Michael looked confused by the question.
“Because I was there.”
“…Michael.”
“What?”
“You know entirely too much about people.”
“No, I don’t.”
“You absolutely do.”
“No, I don’t.”
“Anyway, he was flirting with backup dancers all night.”
— — — — — — —
You turned toward him.
“You were WAITING to tell me that.”
Michael smiled, “…maybe.”
— — — — —
Award shows were somehow the worst. like reality television.
The second somebody walked past the table, he leaned closer immediately.
“That marriage will not last another year.”
“They literally just renewed their vows.”
“Mhm.” “And he still cheating.”
You stared at him, vowing to never tell him your business.
“How do you KNOW these things??”
Michael looked genuinely confused again.
“Because people tell me stuff.”
“WHY??”
“I don’t know.” “They trust me.”
You laughed so hard you almost cried.
“Michael, nobody should trust you.”
Michael looked offended.
“I’m trustworthy.”
Right as he said that, another celebrity walked by.
Michael lowered his sunglasses slightly. (them glasses worked overtime)
“Ohhhhh.” “Speaking of mess…”
— — — — —
One night, he called you at almost two in the morning, sounding stressed.
“Hello??”
“Okay, don’t panic.”
You immediately sat up in bed.
“What happened??”
Michael lowered his voice dramatically.
“…they broke up.”
Silence.
“…who?”
“Them.”
“Michael, WHO IS THEM?”
And then this idiot went on for a full 45 minutes about celebrity relationship drama like it was world-ending news.

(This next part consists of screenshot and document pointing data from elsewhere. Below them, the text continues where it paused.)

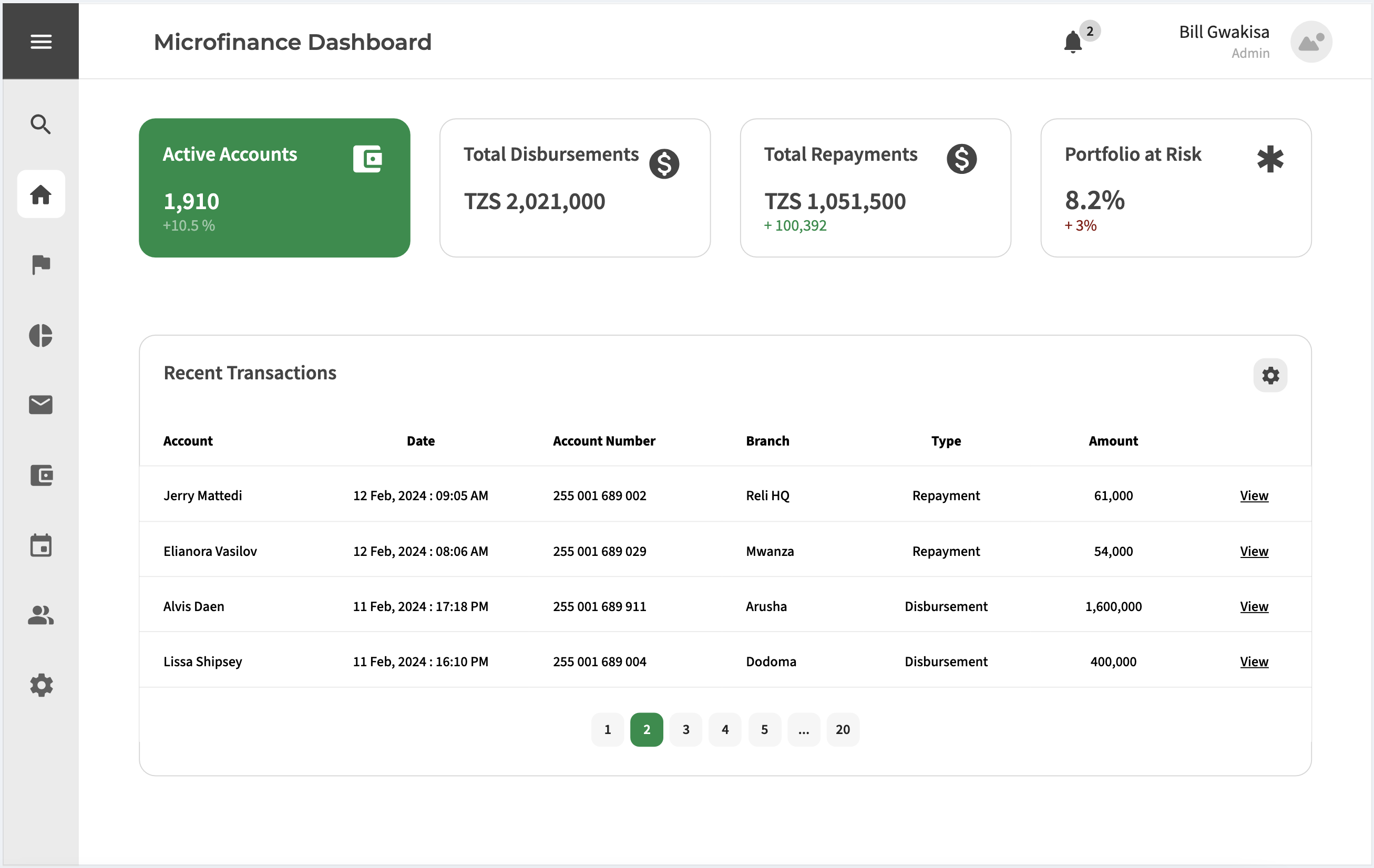Screen dimensions: 1374x868
Task: Open the calendar icon in sidebar
Action: (40, 546)
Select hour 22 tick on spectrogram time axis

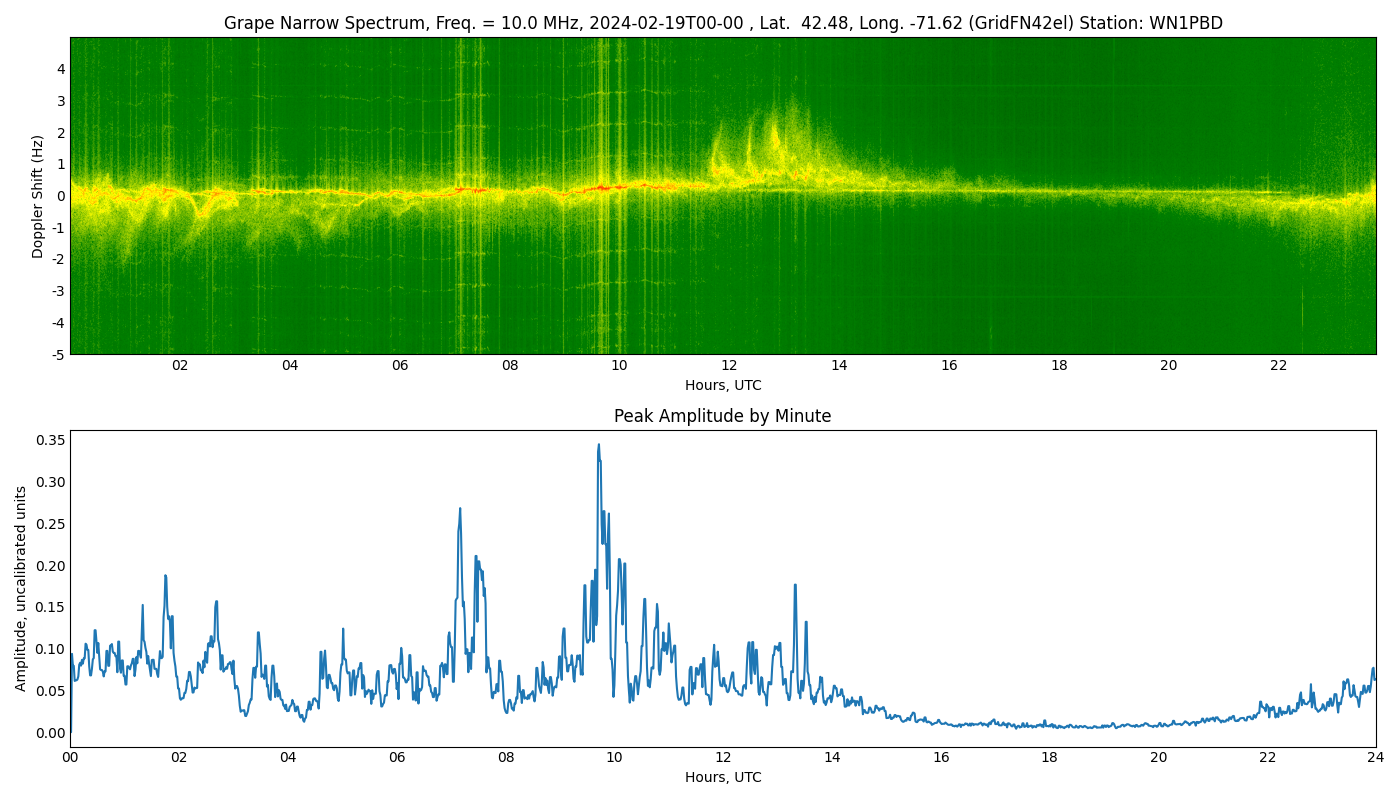tap(1278, 366)
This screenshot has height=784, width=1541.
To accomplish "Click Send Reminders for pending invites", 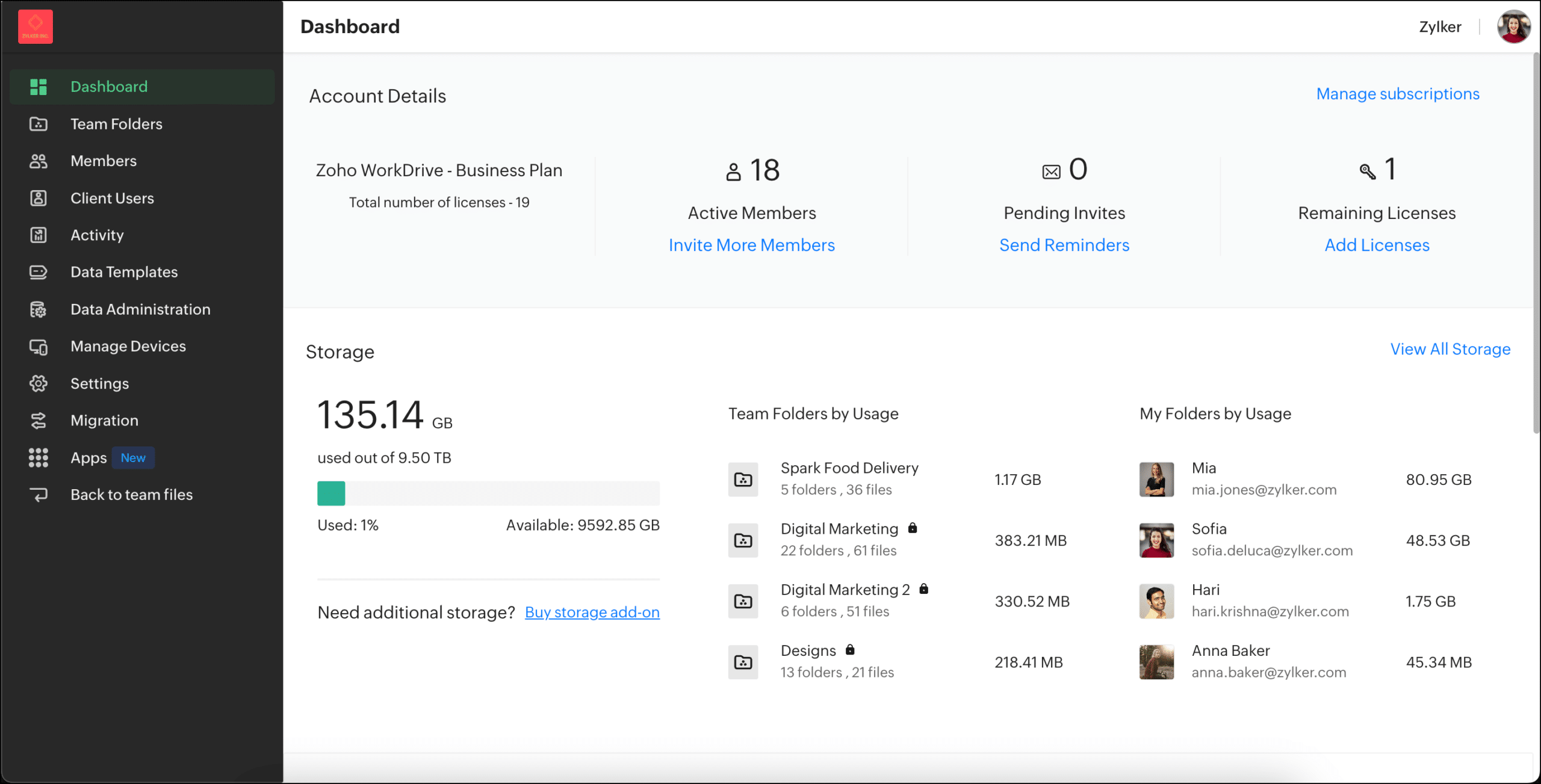I will click(x=1064, y=245).
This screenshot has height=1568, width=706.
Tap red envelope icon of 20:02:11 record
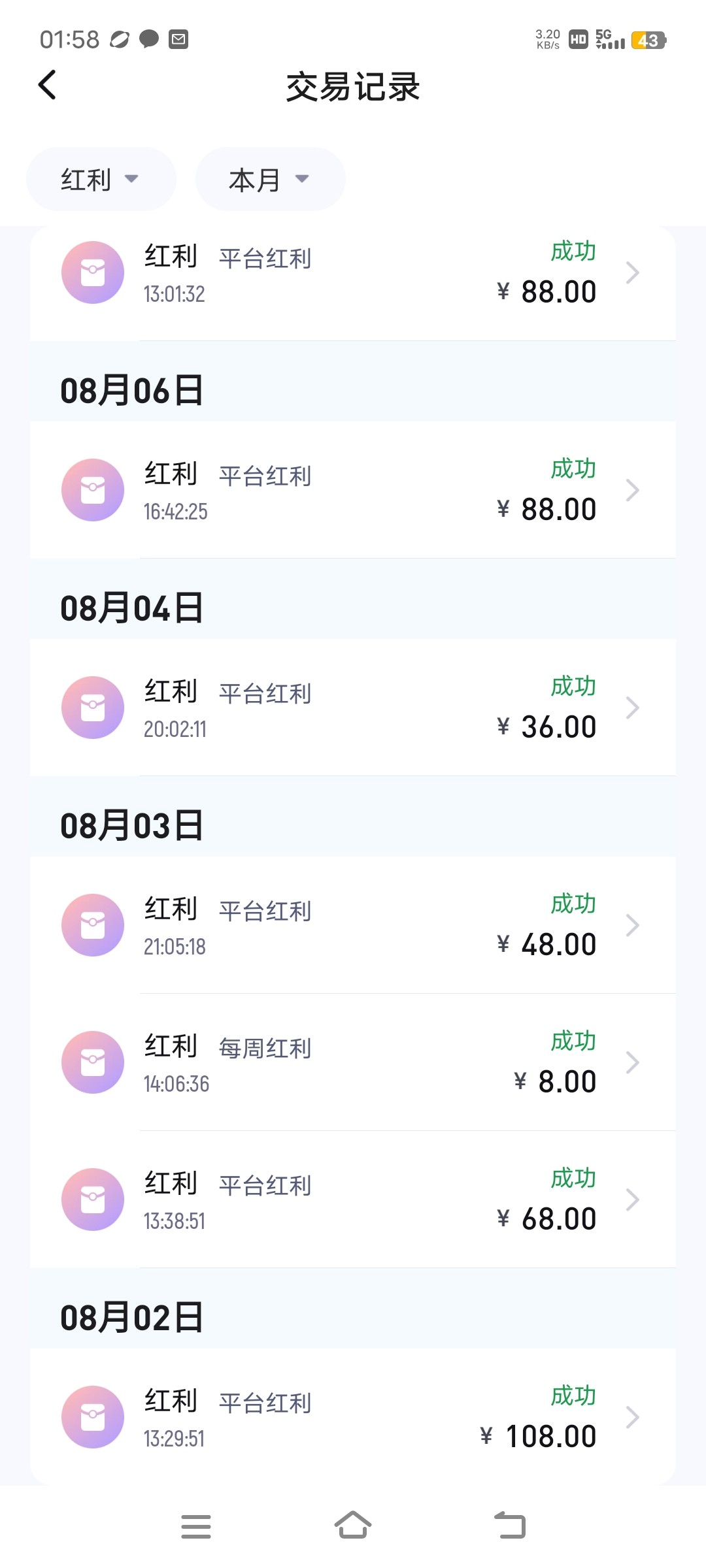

By the end of the call, you were laughing your ass off.
“You are ridiculous.”
“People just tell me these things.”
“You are NOSY.”
“No I’m not.”
“You called me at two in the morning.”
“Because this is serious.”
— — — — —
The only thing funnier than Michael gossiping…
was the fact that he somehow still acted shy in public.
Soft-spoken
Polite answers to invasive questions.
Meanwhile, this guy knew all the scandals in Hollywood.
And every time someone trusted him with information, he always said the same thing:
“Don’t worry.” “I won’t tell anybody.”
Then immediately called you afterward.